Bref, c’est bien d’évoquer le rôle prophétique de l’Eglise, et aussi d’exercer ce rôle prophétique comme la plupart des évêques l’ont bien fait, et souvent avec courage, il ne s’agit pas ici, bien au contraire, de le nier, en exprimant nettement leur avis en externe sur la scène publique. Mais il ne faudrait pas oublier le rôle pastoral en interne, qui est tout aussi important et même sans doute plus encore par ses conséquences pratiques(car en externe, libre à un non croyant d’écouter ou de ne pas écouter ce que dit le prophète, alors qu’on peut espérer que le fidèle tiendra souvent compte du message pastoral de l’évêque et du prêtre à son adresse), à savoir celui d’ expliquer au fidèle que sa foi et sa raison lui commandent de ne pas apporter son appui à des lois contraires à quelques principes essentiels et non négociables. Cette action en interne a parfois très gravement manqué pour la loi Taubira qui prive maintenant des enfants de père ou de mère. Vraiment, il ne faut pas que cela se renouvelle lorsqu’il va s’agir, sous peu, de promouvoir l’advenue au monde, par la PMA, d’enfants privés, de naissance, de père.
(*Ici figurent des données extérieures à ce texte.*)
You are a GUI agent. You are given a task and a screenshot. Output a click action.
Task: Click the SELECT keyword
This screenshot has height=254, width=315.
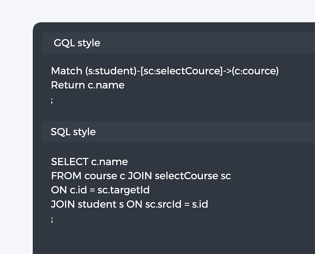click(70, 162)
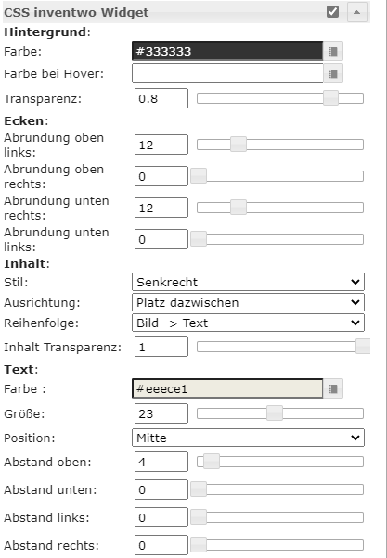The height and width of the screenshot is (558, 387).
Task: Open the Stil dropdown showing Senkrecht
Action: [x=248, y=282]
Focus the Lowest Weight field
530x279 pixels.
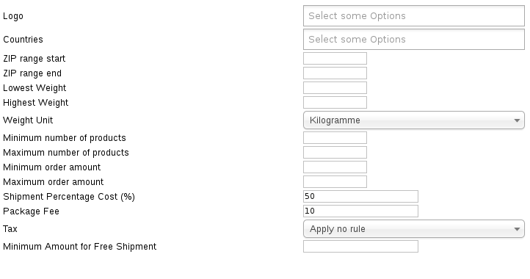tap(335, 88)
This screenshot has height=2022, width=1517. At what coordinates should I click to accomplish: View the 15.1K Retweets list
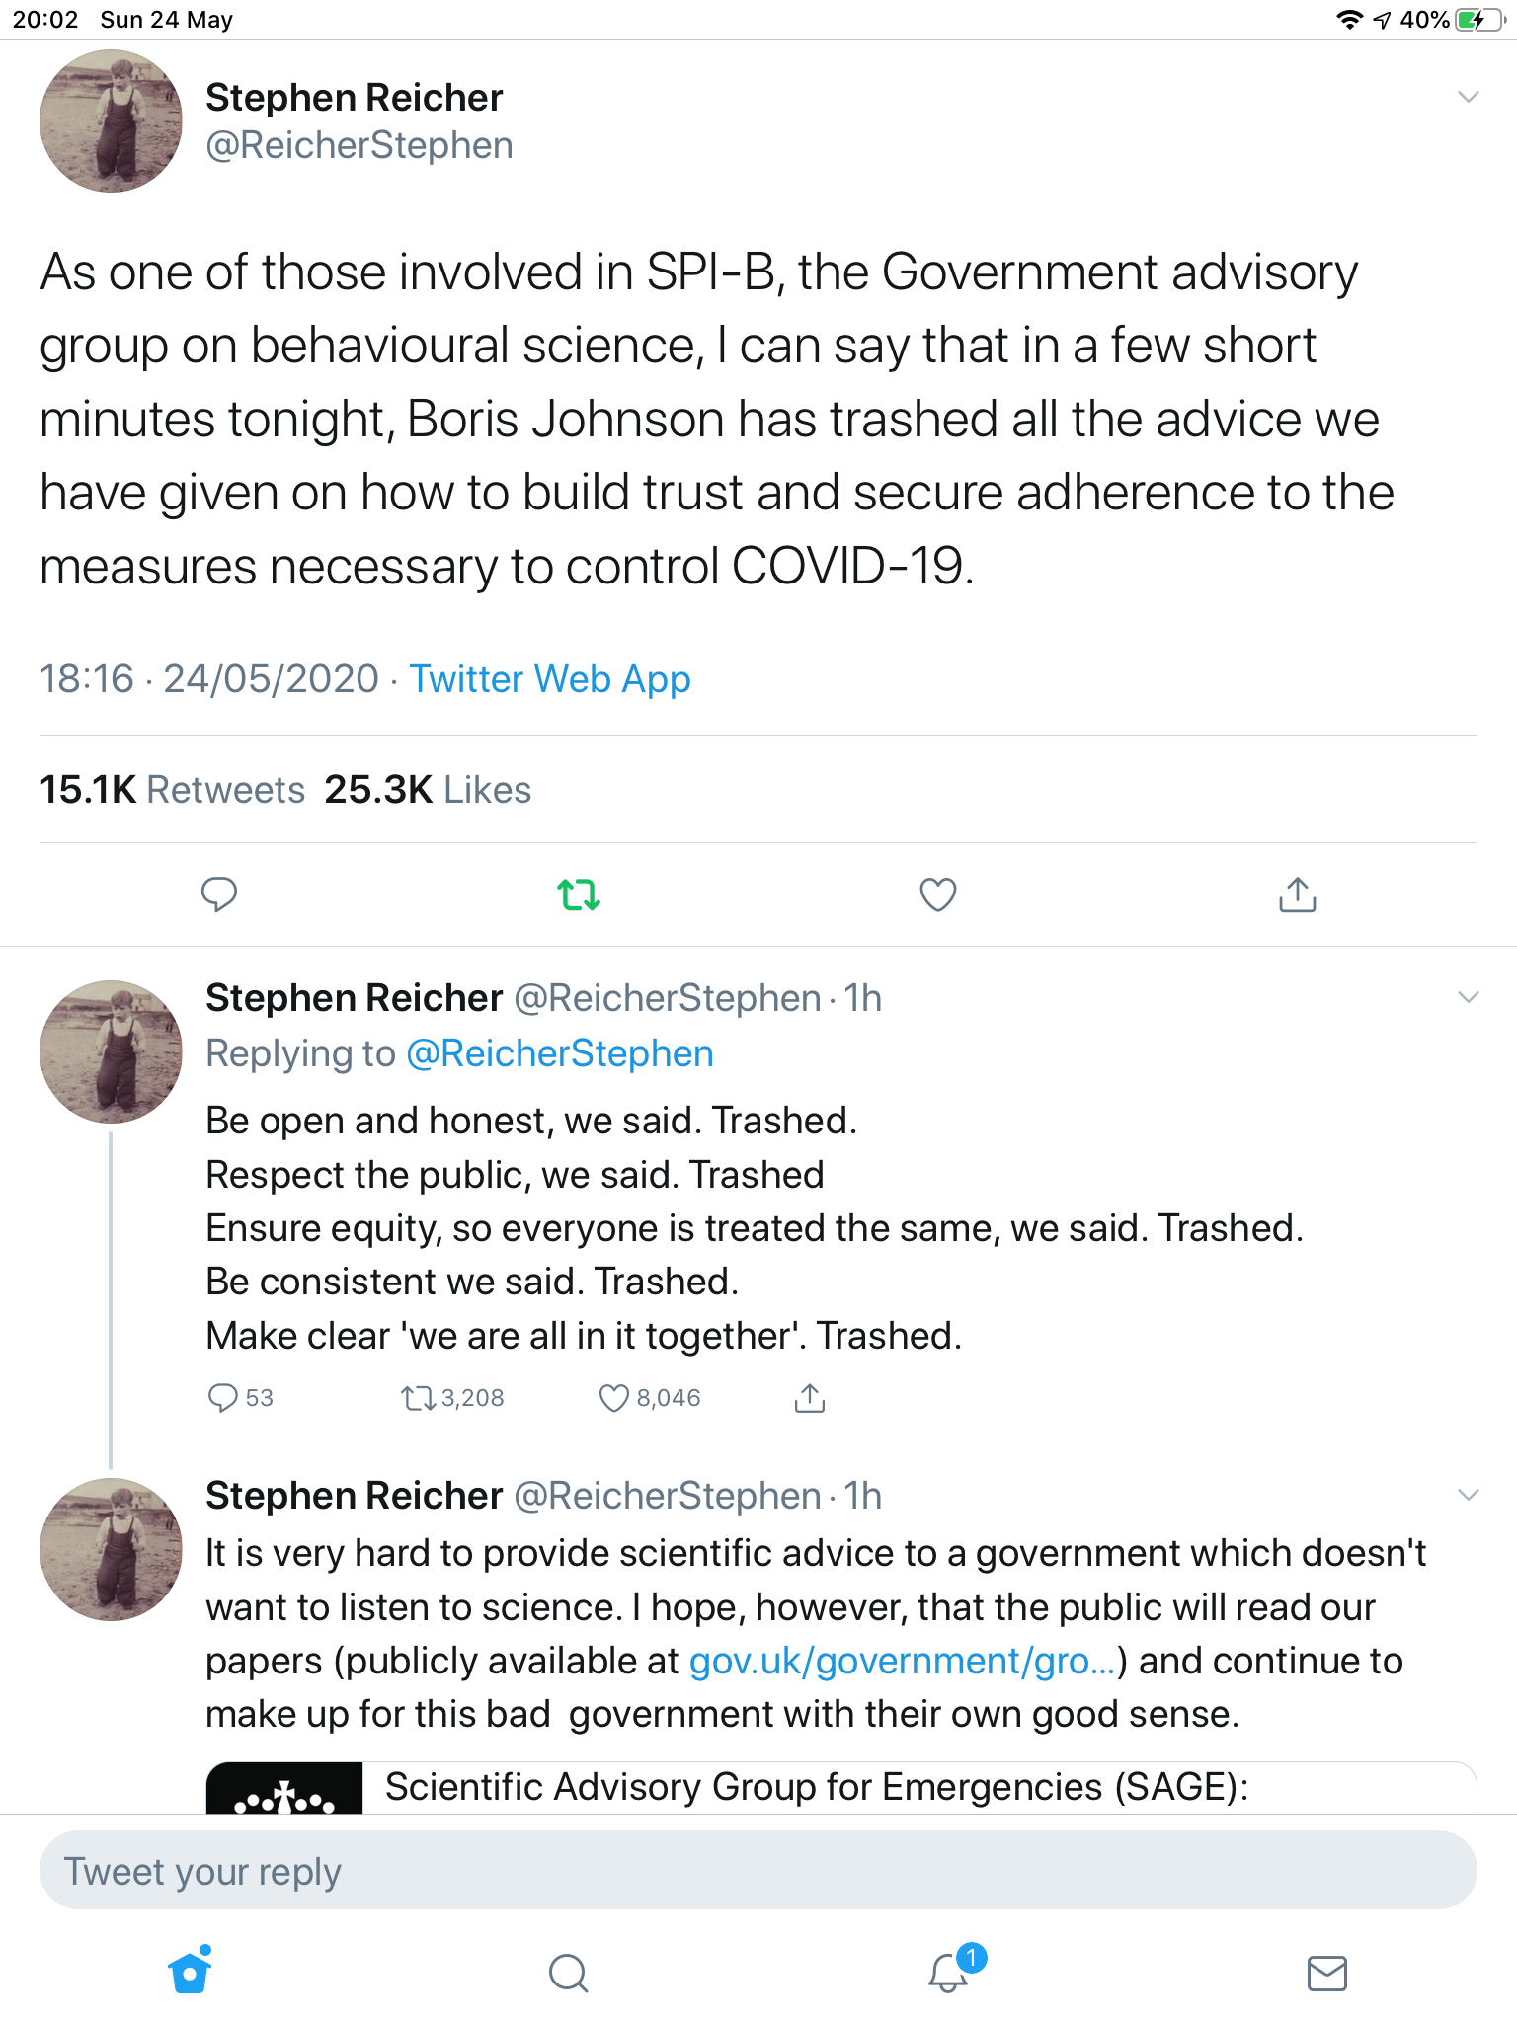(x=173, y=790)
Je suis d’accord avec votre analyse. Les prêtres ont failli à leur devoir. J’ai essuyé une algarade en pleine messe où j’avais inséré une intention pour la conversion des musulmans dans la prière universelle. “Ils connaissent Jésus , on ne prie pas pour leur conversion”, a-t-il proclamé…….
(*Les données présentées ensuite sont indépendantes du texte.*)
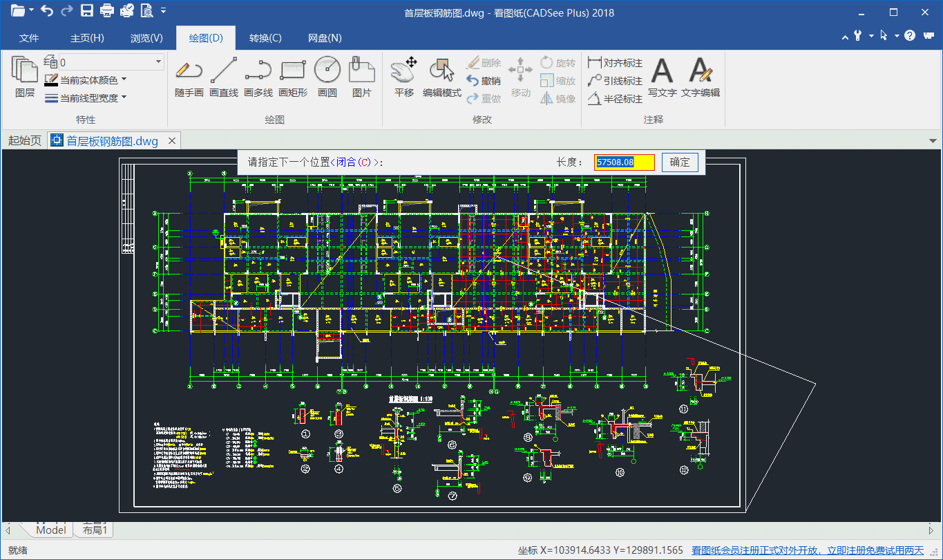Viewport: 943px width, 560px height.
Task: Insert an image with 图片 tool
Action: (x=361, y=77)
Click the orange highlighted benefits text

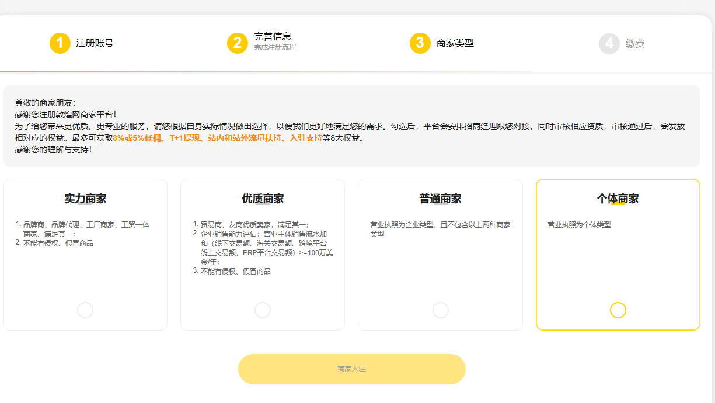[217, 138]
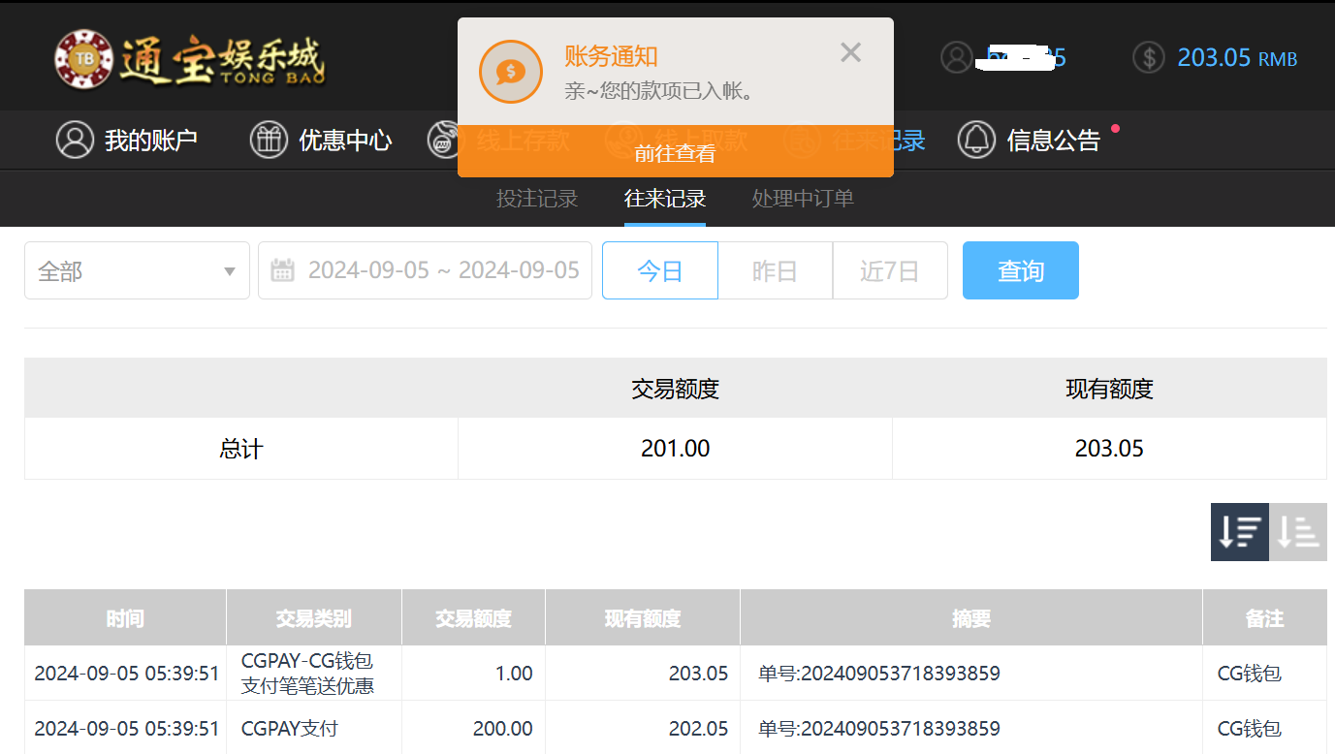Image resolution: width=1335 pixels, height=754 pixels.
Task: Open 我的账户 person icon
Action: (75, 140)
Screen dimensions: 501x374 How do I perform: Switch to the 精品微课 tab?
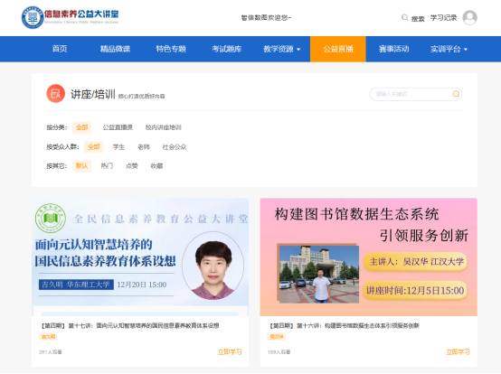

Ces prêtres sont également pour l’avortement ” dans certains cas” , et ne se préoccupent des catéchismes.
Sa dernière demande à été pour qu’on s’occupe des Roms, en les aidant matériellement, en les accompagnant dans leurs démarches , ex chez le dentiste……..
Brillante analyse d’un archevêque de Paris, que l’on a peut- être trop tendance à comparer avec son prédécesseur, mais qui révèle une qualité de foi et une noblesse intellectuelle supérieurement édifiantes.